Advertising Envelope for a pair of Richmond slave traders along with a proof copy of a $20 banknote from a slave traders bank they helped found. William H. Betts, E. J. Gregory.
Advertising Envelope for a pair of Richmond slave traders along with a proof copy of a $20 banknote from a slave traders bank they helped found
Advertising Envelope for a pair of Richmond slave traders along with a proof copy of a $20 banknote from a slave traders bank they helped found

Advertising Envelope for a pair of Richmond slave traders along with a proof copy of a $20 banknote from a slave traders bank they helped found

Richmond, Virginia: 1860-1861. Unbound. This unused U. S. postal stationery envelope displays an embossed oval advertisement on the rear flap that reads, "Betts & Gregory / Auctioneers / For the Sale of Negroes / Franklin St. / Richmond, Va." The buff-colored envelope with the double-line POD/US watermark (Scott Wmk 1) envelope, probably Scott #U27, is missing its front panel and the stamped 3-cent indicia. It has minor stains and light soiling. There is light docketing that with photoshop manipulation appears to read, "Clay / Receiving / Billable Vouchers".

The $20 banknote proof was intended to be issued by the [Slave] Traders Bank of the City of Richmond, Virginia. It features a portrait of Henry Clay and vignettes of slave picking cotton and a well-to-do lady at her spinning wheel with what appears to be a factory, perhaps a cotton mill, from the city's Manchester Industrial District in the background. Very good. Item #009559

Richmond slave traders, William H. Betts and E. J. Gregory became partners in May of 1860, forming an auction company, "Betts & Gregory" which was located on Franklin Street in the heart of Shockoe Bottom, Richmond's bustling 30-block slave-trading district. It is unclear when the firm ceased operation, although public records show that it began having financial problems after the election of President Lincoln in November, when Richmond slave prices dropped by as much a 50%. That said, the traders apparently recovered, at least for a while, as the firm was still advertising in Southern newspapers as late as September of 1861.

The Traders Bank was founded in February of 1860 by Hector Davis and thirteen other slave traders, including William H. Betts. An earlier issue of the same design was printed in black ink. This never-released issue was probably printed just before the bank closed, perhaps at the time Richmond was captured by the Union Army. It is listed in Haxby's Standard Catalog of U. S. Obsolete Bank Notes as VA-195-G6. (Reprint sets of five Traders Bank bills in this same green color were also printed on cardstock.)

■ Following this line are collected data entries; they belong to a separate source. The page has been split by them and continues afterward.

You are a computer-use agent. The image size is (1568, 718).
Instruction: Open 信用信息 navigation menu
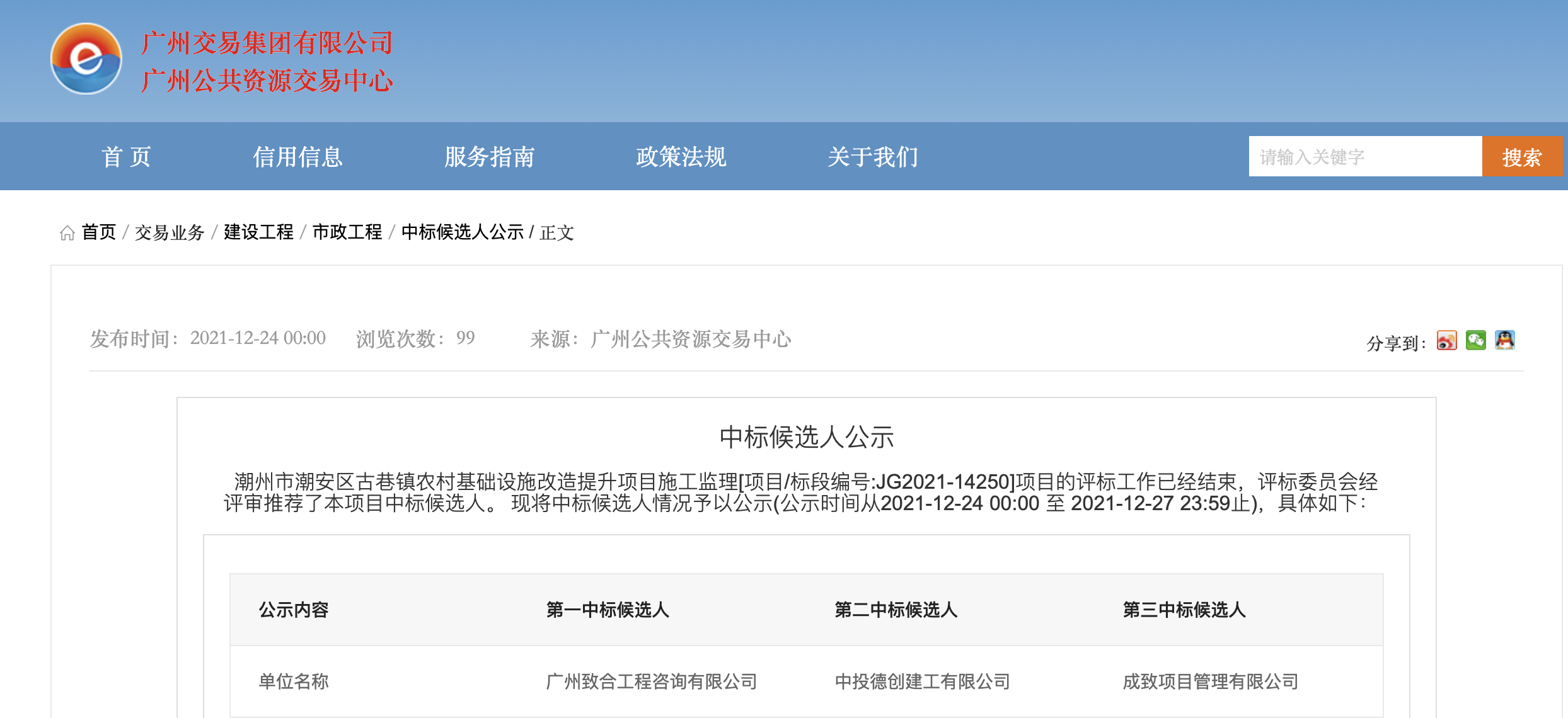point(297,157)
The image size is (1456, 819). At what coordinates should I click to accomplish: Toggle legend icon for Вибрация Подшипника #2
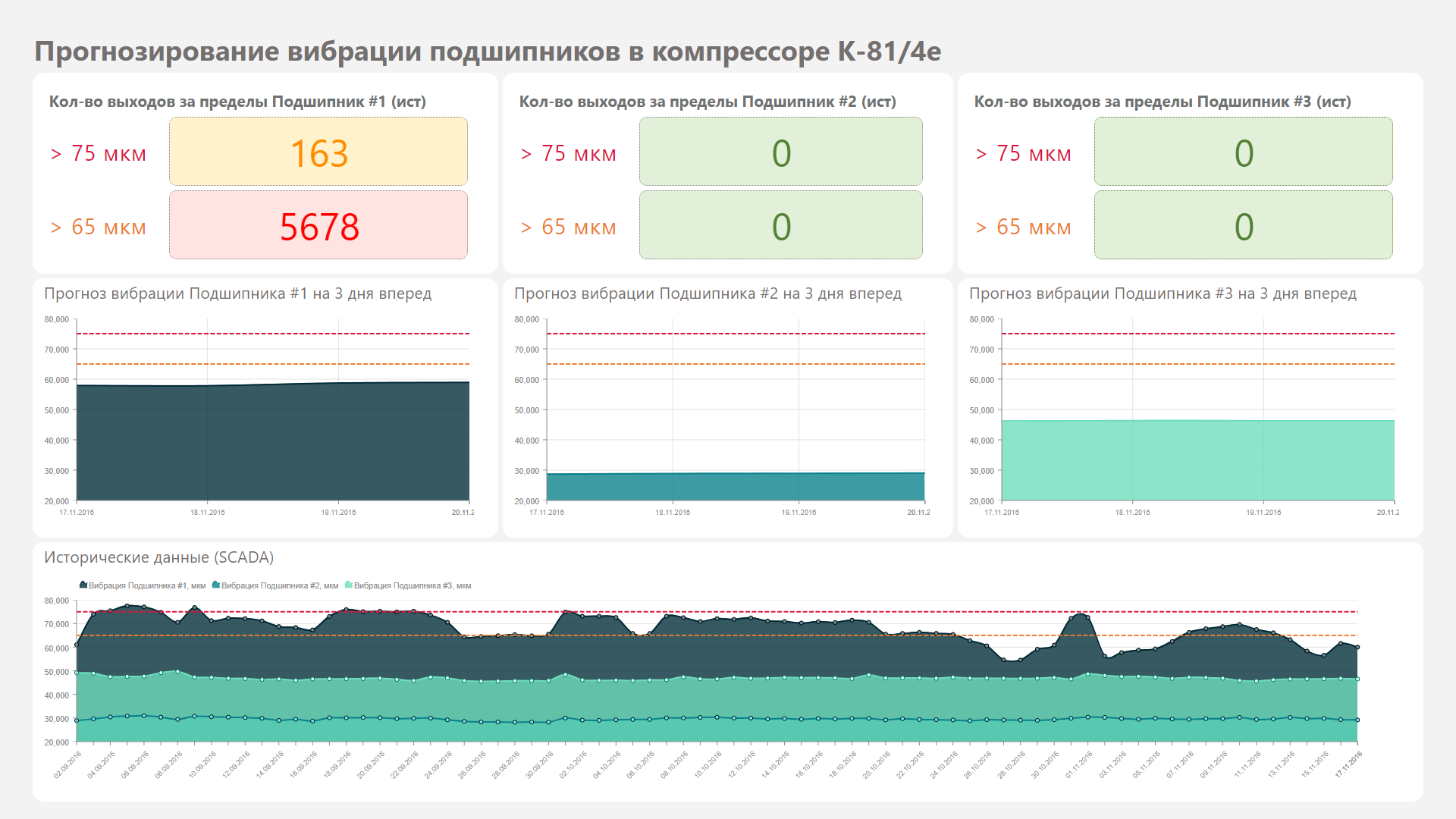pos(216,585)
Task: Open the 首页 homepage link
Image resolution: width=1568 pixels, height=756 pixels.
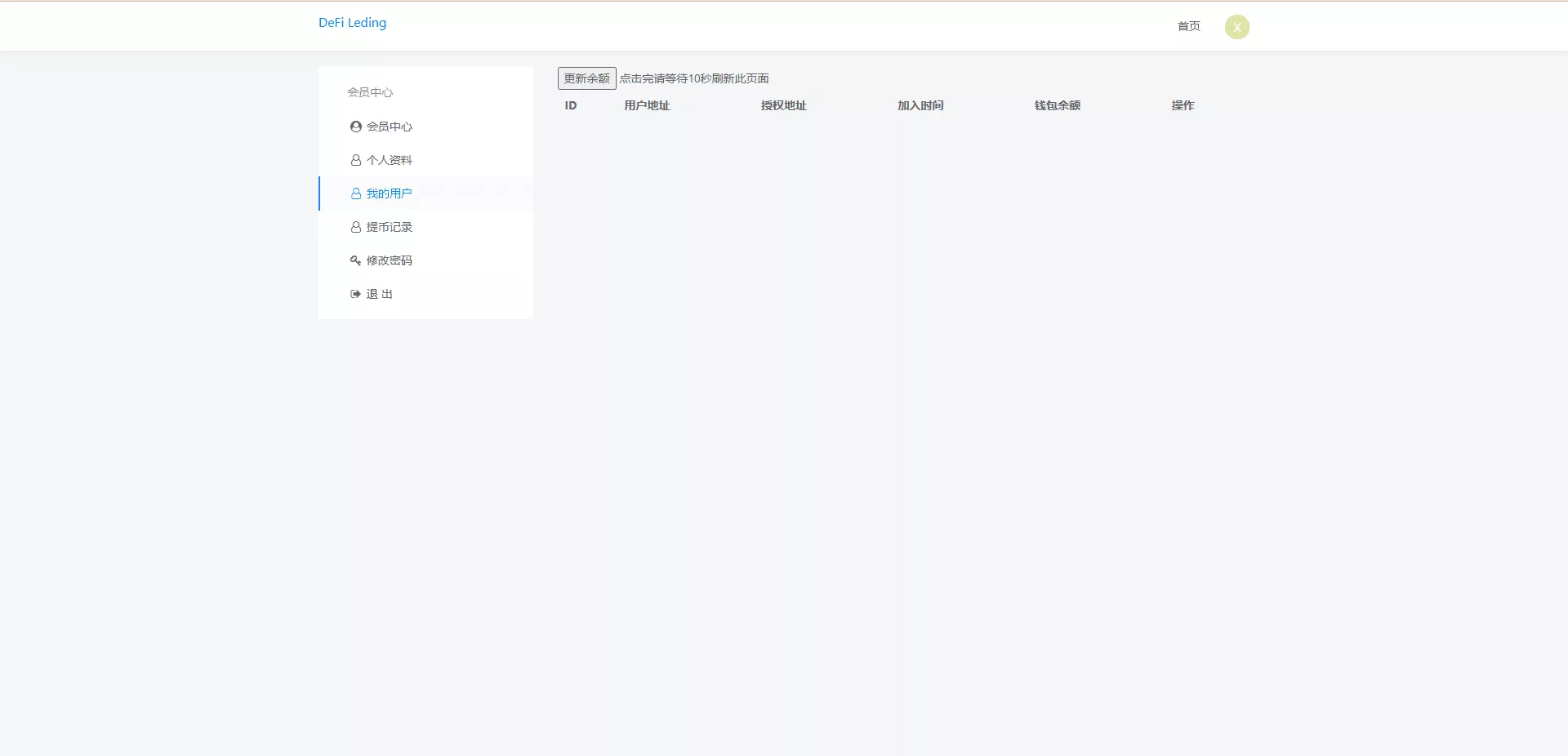Action: pos(1188,26)
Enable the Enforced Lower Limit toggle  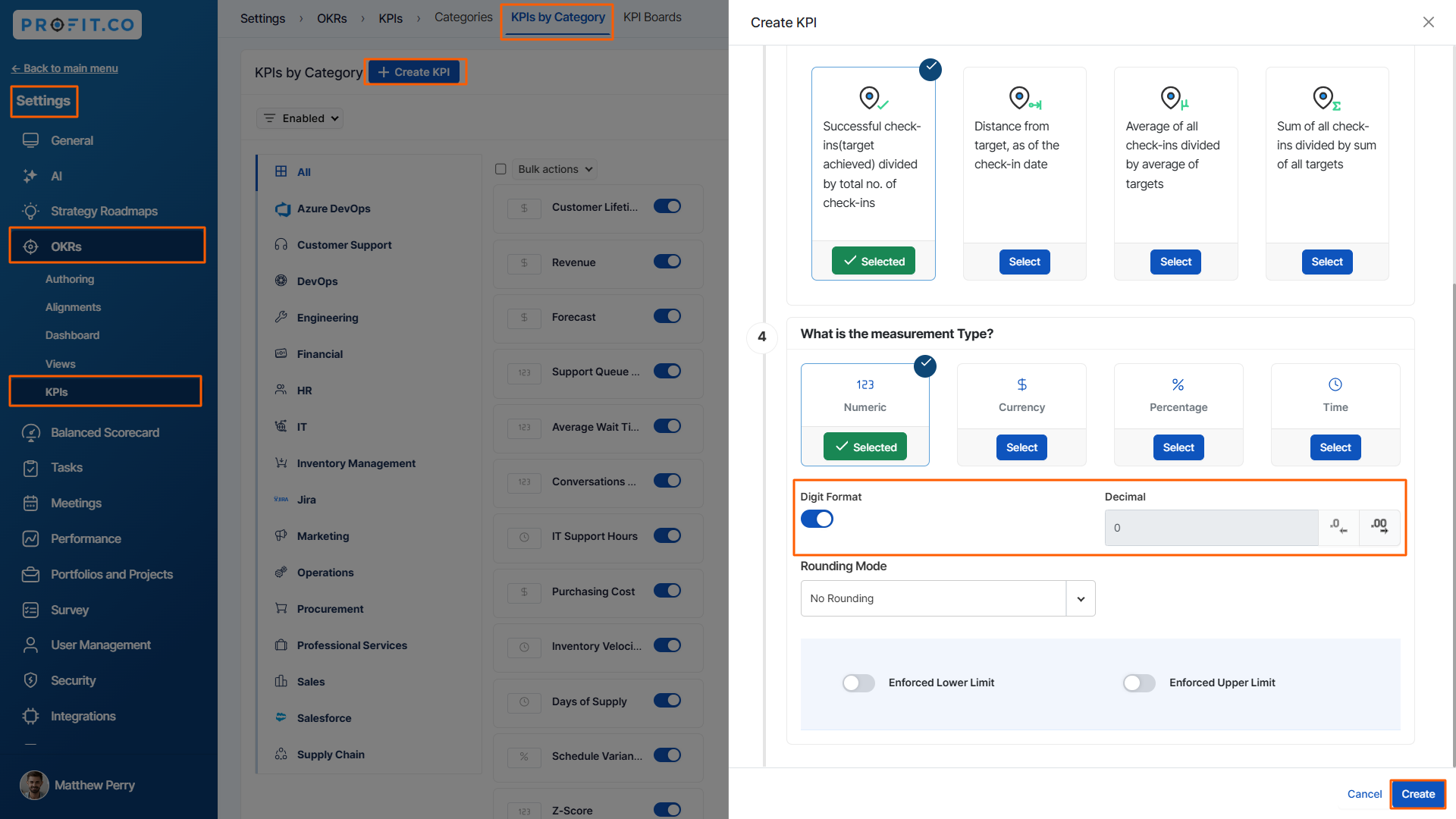click(x=858, y=682)
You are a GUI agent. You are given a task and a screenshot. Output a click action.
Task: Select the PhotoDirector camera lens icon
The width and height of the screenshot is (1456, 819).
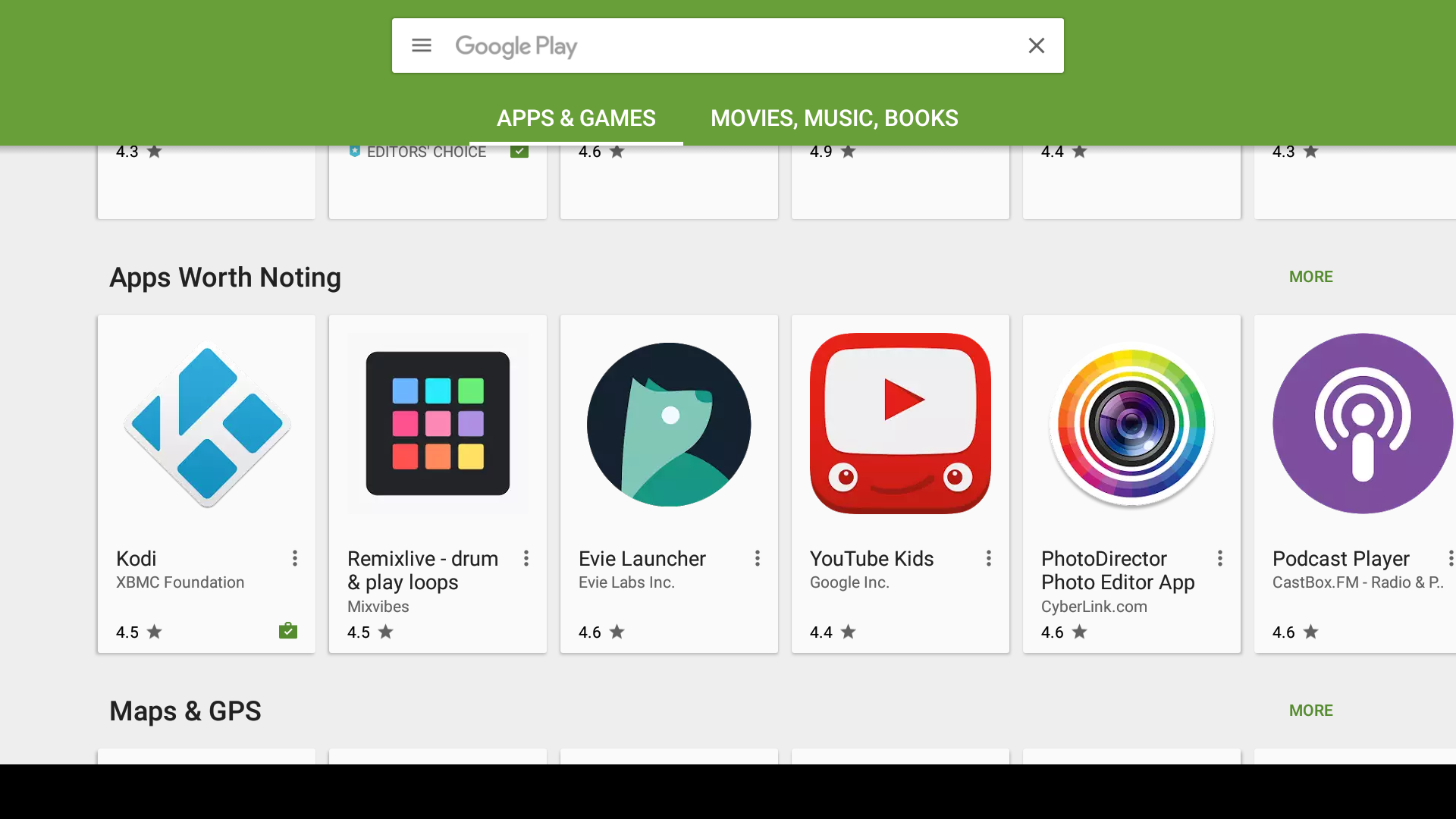1131,424
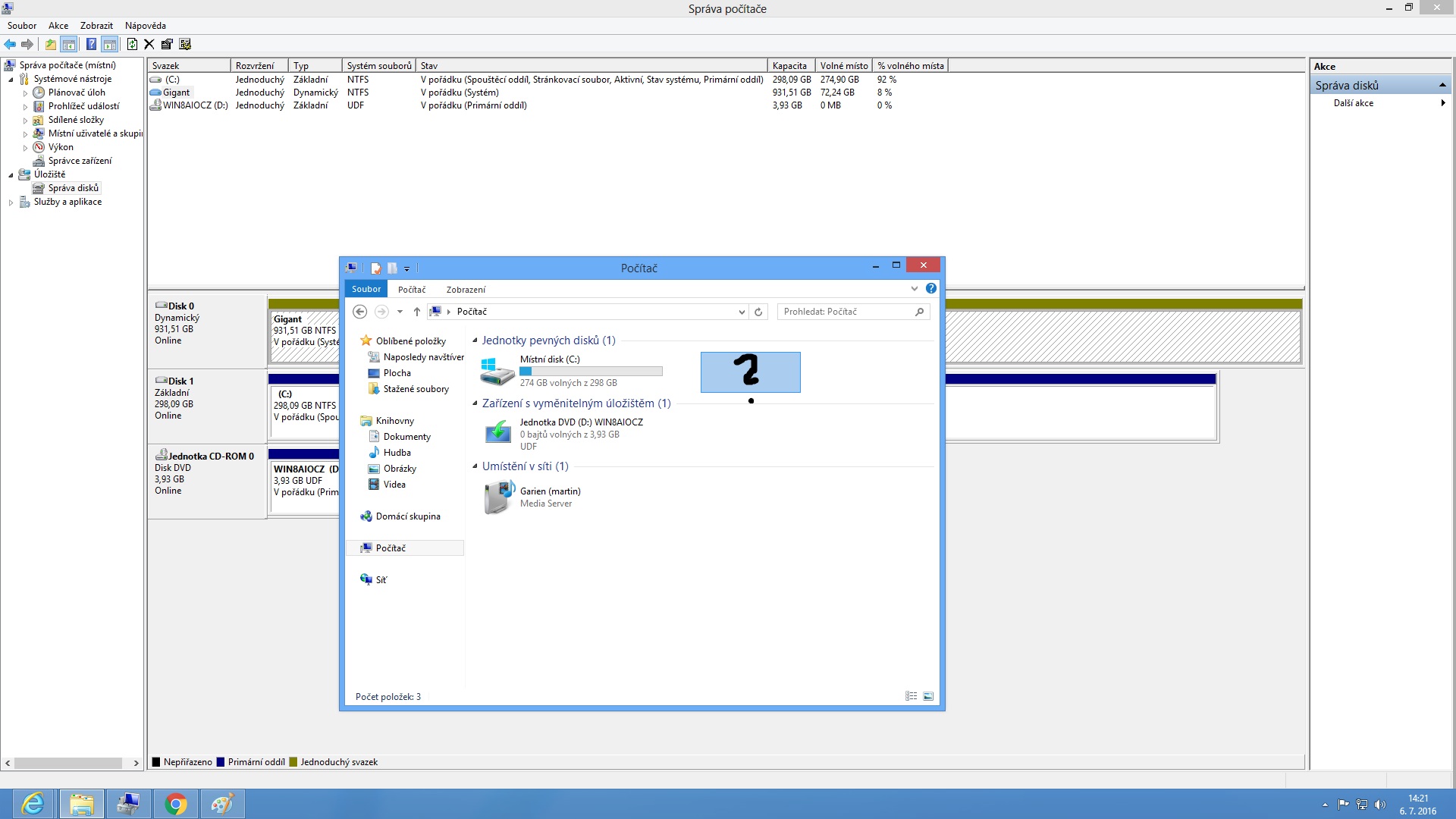Image resolution: width=1456 pixels, height=819 pixels.
Task: Click the Místní disk (C:) capacity bar
Action: (x=591, y=372)
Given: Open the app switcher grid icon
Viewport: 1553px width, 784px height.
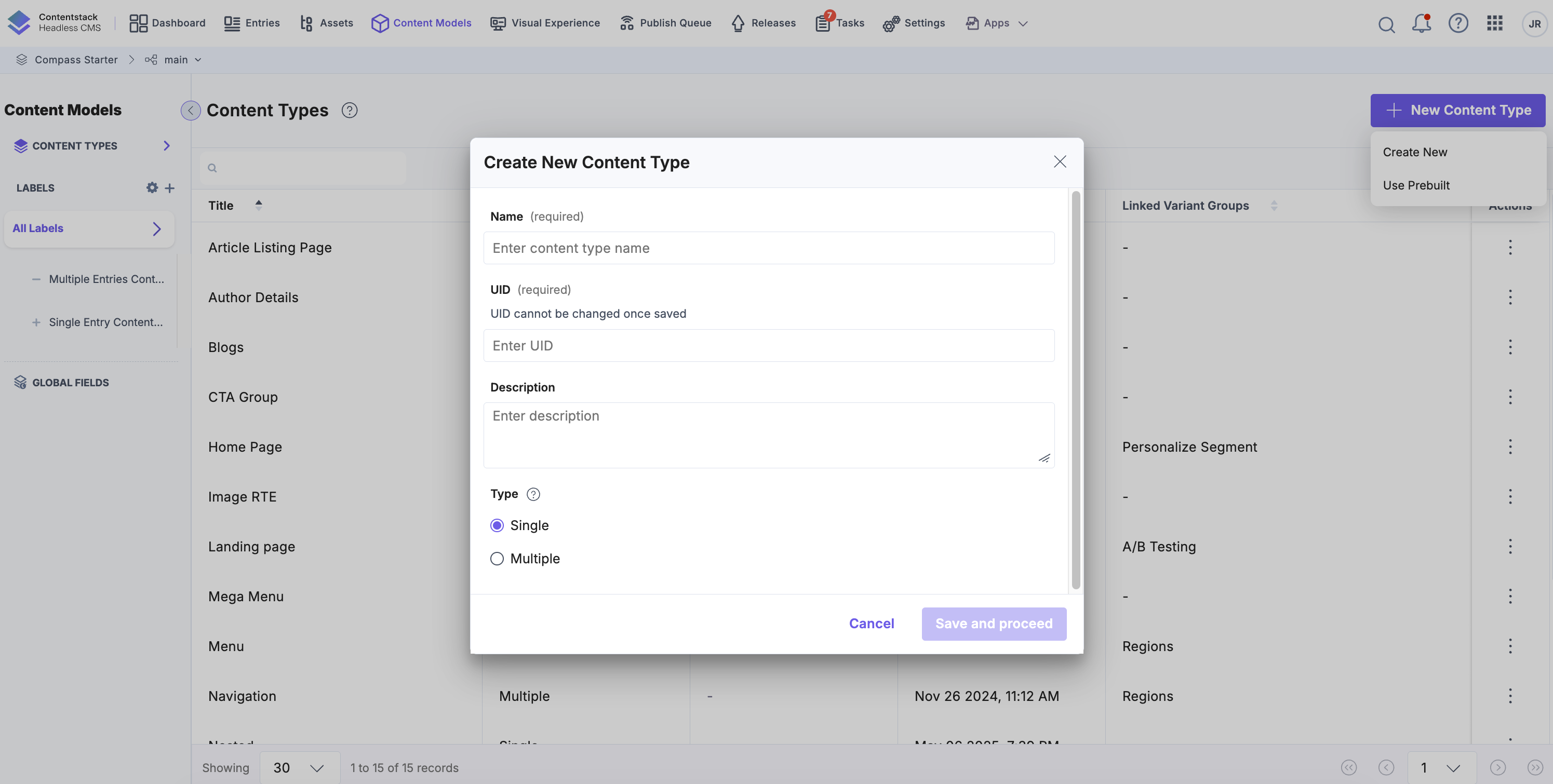Looking at the screenshot, I should point(1494,23).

Traders Bank Notes are occasionally obtainable from eBay or numismatic auctions, and a few libraries hold Betts & Gregory slave sale documents. However, advertising envelopes from any slave trading firm are rare. At the time of listing, OCLC shows none in institutional collections. A similar postally-used entire envelope from another Richmond slave trader sold at a 2019 Harmer-Schau Auction for $6,900. Although missing its front panel, this desirable and presentable slave trader advertising envelope to include the bank note is priced accordingly.